Ryan Enos, an Assistant Professor of Government at Harvard University who specializes in the politics of race & identity and voting behavior studies Romney's deceptive welfare ads (see the post for the evidence backing the conclusions below):

Romney Relies On Race To Attack Obama On Welfare, by Ryan D. Enos: Mitt Romney has stuck with his theme of attacking President Obama over "gutting" the work requirement for welfare. In an often-aired television commercial, Romney's claims that Obama "quietly" dropped the requirement that welfare recipients find work and instead they "just send you a check". ...
Of course, Romney's claim is false. But are these ads effective politics? The answer appears to be yes – at least, if we just look at whether people believe the ads to be true. ...
However, once we look a little closer at these survey responses, we can see that if these ads are effective, it is most likely not because the ads are changing opinion, but rather because they are tapping into opinions that voters already hold - in this case opinions that are squarely rooted in attitudes about race. ...
These attitude associations should come as little surprise to those that are familiar with scholarship on racial politics in the United States, such as that of Martin Gilens, who demonstrates that Americans tend to have negative attitudes about welfare because of its association with African Americans. At the same time, Michael Tesler and David Sears, have shown that attitudes about Obama are powerfully predicted by resentment towards African Americans. It is this resentment that likely ties together attitudes about welfare and Obama.

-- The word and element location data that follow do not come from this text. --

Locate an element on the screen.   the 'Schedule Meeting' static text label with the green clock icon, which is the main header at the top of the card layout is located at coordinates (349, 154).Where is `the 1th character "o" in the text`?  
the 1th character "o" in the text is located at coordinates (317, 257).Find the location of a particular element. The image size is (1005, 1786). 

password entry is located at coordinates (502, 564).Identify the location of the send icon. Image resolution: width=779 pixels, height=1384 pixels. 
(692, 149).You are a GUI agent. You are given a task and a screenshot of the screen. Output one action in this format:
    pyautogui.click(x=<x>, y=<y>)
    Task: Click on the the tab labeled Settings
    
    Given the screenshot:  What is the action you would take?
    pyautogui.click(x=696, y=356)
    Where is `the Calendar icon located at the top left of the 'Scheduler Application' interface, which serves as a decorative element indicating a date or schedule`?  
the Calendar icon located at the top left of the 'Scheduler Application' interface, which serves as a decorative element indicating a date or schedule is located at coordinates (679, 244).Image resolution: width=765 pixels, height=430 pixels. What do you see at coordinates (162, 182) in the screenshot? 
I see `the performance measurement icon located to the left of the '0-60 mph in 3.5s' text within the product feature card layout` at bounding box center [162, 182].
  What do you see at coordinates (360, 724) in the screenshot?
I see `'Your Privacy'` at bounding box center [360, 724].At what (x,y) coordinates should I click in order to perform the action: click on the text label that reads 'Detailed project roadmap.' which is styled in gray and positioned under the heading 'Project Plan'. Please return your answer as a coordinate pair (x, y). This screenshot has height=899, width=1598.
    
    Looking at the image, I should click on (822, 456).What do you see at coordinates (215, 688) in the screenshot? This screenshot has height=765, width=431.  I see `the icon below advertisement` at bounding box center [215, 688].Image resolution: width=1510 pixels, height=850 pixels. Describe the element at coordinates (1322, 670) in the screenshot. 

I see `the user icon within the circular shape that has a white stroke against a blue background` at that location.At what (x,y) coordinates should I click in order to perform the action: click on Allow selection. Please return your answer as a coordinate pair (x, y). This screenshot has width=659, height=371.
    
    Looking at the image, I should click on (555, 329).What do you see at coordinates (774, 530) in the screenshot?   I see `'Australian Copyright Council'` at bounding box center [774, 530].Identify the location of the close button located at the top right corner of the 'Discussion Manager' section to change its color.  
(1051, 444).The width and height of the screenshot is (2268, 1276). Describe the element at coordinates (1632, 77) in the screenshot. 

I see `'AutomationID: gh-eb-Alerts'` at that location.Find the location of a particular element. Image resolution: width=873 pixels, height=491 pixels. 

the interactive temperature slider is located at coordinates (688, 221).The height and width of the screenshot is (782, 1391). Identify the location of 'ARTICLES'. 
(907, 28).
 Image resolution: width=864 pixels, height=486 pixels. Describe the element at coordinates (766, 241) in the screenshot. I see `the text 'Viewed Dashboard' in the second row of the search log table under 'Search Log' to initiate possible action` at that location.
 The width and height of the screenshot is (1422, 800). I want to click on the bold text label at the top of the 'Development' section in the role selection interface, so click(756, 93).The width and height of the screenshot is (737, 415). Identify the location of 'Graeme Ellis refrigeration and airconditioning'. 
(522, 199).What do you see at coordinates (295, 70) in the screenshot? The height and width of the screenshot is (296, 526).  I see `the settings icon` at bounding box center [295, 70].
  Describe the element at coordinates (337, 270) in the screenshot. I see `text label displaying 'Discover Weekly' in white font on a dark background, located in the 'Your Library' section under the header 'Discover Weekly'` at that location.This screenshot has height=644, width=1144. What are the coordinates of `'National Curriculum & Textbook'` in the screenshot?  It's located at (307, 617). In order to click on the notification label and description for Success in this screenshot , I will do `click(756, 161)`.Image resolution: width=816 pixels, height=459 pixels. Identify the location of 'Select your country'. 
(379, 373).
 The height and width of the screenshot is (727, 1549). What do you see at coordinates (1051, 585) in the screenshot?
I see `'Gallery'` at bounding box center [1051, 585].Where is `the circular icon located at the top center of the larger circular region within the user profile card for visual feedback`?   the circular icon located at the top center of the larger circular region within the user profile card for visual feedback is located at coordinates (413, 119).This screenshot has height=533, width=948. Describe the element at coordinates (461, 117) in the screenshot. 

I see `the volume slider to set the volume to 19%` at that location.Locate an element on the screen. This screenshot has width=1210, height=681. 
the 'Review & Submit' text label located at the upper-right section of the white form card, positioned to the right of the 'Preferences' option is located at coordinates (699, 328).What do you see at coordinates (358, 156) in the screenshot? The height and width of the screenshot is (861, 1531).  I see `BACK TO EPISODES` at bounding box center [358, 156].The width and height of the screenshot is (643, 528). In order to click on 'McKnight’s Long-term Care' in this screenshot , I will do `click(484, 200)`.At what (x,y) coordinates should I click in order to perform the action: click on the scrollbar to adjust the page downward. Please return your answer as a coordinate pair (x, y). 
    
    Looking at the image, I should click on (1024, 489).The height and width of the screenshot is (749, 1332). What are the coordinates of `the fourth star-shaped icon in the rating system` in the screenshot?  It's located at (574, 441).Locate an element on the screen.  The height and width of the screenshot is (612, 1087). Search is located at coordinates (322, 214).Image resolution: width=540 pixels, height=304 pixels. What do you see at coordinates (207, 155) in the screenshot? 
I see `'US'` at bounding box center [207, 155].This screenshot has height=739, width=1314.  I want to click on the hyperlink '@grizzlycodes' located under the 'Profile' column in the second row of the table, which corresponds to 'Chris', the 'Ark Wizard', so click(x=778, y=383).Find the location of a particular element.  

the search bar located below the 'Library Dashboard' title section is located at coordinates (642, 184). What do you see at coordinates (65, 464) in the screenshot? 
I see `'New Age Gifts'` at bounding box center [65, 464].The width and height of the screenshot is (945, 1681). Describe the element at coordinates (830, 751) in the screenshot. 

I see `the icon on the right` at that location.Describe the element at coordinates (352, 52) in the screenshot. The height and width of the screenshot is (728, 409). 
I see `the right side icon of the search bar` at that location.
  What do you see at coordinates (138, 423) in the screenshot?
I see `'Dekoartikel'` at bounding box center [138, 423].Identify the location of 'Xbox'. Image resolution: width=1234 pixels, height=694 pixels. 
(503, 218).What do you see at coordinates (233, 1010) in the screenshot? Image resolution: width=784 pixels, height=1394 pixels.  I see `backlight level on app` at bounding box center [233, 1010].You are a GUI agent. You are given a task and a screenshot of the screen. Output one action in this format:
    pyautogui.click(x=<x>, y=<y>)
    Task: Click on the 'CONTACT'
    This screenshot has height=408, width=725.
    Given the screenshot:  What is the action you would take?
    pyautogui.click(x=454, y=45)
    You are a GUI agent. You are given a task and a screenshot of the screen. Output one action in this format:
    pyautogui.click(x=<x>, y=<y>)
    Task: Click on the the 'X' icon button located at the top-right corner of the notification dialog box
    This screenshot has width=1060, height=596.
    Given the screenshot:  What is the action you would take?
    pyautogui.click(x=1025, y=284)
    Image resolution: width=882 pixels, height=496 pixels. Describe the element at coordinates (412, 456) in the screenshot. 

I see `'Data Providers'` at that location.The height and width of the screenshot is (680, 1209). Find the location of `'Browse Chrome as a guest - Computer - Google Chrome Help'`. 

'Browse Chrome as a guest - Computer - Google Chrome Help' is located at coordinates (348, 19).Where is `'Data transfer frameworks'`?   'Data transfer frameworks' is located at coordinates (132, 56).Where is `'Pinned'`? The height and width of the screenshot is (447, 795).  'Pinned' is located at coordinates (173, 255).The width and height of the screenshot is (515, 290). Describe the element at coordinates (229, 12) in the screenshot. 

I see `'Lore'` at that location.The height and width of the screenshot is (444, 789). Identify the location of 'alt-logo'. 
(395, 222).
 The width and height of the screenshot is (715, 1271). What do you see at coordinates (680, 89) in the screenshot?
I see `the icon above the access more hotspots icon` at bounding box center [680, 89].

Like most questions of complex public policy, Americans do not have the inclination or ability to pay careful attention to the nuance of the issue – instead they rely on shortcuts, which psychologists call heuristics, to guide their attitudes about the policy. Here people likely rely on the heuristic provided by their pre-existing feelings towards African Americans: they don't like welfare, they especially don't like welfare without a work requirement, they don't like Obama, and they associate African Americans with all these things – making it easy to simultaneously hold negative attitudes about all of them.
With their ads, the Romney campaign is simply "priming" the easy association some voters have between welfare and Obama and the negative feelings associated with both – unfortunately, to do this, Romney must cynically rely on the connecting thread of racism that makes this association possible.

Romney's dishonest campaign tells me two things, he has nothing of his own to sell so he has no choice but to attack the other side instead, and when he does attack he has little to criticize except misrepresentations of Obama's policies and statements. It's also clear that he is willing to use deceptive presentations of facts, or outright falsehoods, to justify goals he believes are worthy, a trait that reminds me of George Bush.